[Text shown]:
>> begin

The Operator's Blog Rotating Header Image

December, 2011:

Year-end Bonuses – A cautionary tale…

The Operator’s Blog

As the end of the year draws closer, I‘ve had a number of discussions with clients, and fellow executives and entrepreneurs about year-end performance bonuses. The conversations, for the most part, revolved around the formulas used to calculate the amount, or the benchmarks used to determine the actual performance achieved.  Having been on both sides of the equation multiple times – the recipient of the bonus as well as the determinant of the amount – these “mechanics” conversations are relatively simple and straight forward to have.  What never ceases to amaze me, however, is how often there is relatively little thought invested into understanding what long term behavior the year-end bonus plan encourages, or how the thinking in the design does not extend beyond the current bonus-plan year.  I think that short-sightedness is a failure of executive teams in understanding human nature.  After all, as Upton Sinclair once proclaimed, “It is difficult to get a man to understand something, when his salary depends upon his not understanding it” let alone get the man, or woman, to do something about it that would impact it negatively in such an obvious time frame; twelve months.

>> end

[What is expected]:
Continue the blog post on year-end bonuses from its final sentence.

[Dataset extract]:
>> begin

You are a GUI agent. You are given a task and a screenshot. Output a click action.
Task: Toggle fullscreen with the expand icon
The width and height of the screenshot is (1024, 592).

>> end

[Exercise response]:
Over the years I have seen one-too-many times executives make decisions totally against the long-term interest of their firm, their shareholders, their employees, or their customers, and sometimes downright unethical, just to reach some poorly designed short term objective that impacted their individual year-end bonus.  The sad part, had some forethought been applied to the establishment of the plan by the executive team – instead of assigning the task to some poor HR analyst and hoping he gets it right even though in many cases he doesn’t understand the business – many of the problems could have been averted.

The story below is a cautionary tale and a classic example of what happens when the year-end bonus is not well thought out.  Any language in “brackets” is from company records or interviews and, as usual, comments are welcomed either on the website, or via e-mail.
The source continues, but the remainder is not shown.